Movies, entertainment and theme park powerhouse Walt Disney (DIS) reported an adjusted loss per share of $0.20 (versus the -$0.73 estimate) on $14.7 billion of sales, reports Jason Clark, value investing expert and contributing editor to The Prudent Speculator.
Costs and the impact due to COVID-19 amounted to $3.1 billion, with over 75% of these incurred by the Parks, Experiences and Products segment.
While Disneyland in California remains closed due to orders from the state government, Walt Disney World in Orlando, and parks in Shanghai and Hong Kong contributed positively to results.
The elevated focus on Direct-to-Consumer (DTC) has resulted in over 120 million paid subscribers, the lion’s share of which are from Disney+, contributing $4.52 of revenue per user.
Strong broadcasting revenue from affiliates drove higher operating income from Media Networks, partially offset by weaker results at ESPN due to higher production costs from a shift in timing that is expected to offset next quarter.
Shares rallied to nearly break-even on the year this week after news of a possible vaccine from Pfizer excited a variety of equities that have experienced pressure from the virus throughout the year.
“Even with the disruption caused by COVID-19, we’ve been able to effectively manage our businesses while also taking bold, deliberate steps to position our company for greater long-term growth,” said CEO Bob Chapek.
“The real bright spot has been our direct-to-consumer business, which is key to the future of our company, and on this anniversary of the launch of Disney+ we’re pleased to report that, as of the end of the fourth quarter, the service had more than 73 million paid subscribers – far surpassing our expectations in just its first year.”
We think Disney’s performance in the current environment has been remarkable and are very constructive on the company’s doubling down on its streaming services.

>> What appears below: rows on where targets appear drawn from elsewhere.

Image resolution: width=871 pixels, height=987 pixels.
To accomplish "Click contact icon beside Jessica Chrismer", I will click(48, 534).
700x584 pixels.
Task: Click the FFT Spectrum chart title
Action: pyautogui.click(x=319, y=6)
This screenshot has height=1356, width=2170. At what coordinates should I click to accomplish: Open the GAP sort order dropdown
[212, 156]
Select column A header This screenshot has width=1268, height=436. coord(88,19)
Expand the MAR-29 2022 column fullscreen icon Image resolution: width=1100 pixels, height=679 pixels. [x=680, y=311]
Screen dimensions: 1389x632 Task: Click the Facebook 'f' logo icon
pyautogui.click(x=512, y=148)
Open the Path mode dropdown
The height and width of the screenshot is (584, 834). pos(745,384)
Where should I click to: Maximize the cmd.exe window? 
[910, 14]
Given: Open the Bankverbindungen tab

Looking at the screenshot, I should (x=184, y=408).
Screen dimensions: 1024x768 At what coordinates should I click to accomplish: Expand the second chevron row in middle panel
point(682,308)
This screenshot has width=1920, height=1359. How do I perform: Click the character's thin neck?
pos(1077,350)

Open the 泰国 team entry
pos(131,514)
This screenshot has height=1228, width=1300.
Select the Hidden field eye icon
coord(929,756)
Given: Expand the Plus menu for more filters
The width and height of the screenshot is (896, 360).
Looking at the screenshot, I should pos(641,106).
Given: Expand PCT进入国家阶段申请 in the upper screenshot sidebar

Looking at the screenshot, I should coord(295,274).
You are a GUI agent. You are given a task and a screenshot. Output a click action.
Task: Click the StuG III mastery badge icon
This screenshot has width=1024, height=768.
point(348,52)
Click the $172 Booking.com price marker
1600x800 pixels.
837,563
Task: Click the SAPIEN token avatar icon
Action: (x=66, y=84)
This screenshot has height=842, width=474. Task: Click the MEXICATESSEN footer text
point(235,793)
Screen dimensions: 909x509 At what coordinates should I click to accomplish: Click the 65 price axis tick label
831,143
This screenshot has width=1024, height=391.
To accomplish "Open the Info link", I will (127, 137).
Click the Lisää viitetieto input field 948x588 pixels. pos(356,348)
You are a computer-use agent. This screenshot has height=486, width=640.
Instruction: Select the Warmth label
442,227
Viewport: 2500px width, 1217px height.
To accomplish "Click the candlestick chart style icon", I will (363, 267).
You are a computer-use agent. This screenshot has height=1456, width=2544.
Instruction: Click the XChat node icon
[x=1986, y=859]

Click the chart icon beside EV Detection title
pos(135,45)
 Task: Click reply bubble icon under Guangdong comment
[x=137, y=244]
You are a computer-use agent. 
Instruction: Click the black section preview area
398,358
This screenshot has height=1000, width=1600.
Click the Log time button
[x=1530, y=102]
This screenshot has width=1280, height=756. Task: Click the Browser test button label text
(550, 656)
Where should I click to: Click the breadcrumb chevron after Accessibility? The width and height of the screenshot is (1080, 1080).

Hulu and Disney+ in particular, have been crucial during the pandemic and we appreciate how much control this gives Disney over distribution of its intellectual property going forward.
The board has elected to forgo its January dividend payment in order to preserve cash but remains committed to a payout when the economic environment eventually normalizes.
Our enthusiasm for the company and its stock has not waned, and we applaud management for its ability to focus on growth initiatives while piloting the business through the current storm. Our Target Price for DIS has been hiked to $158.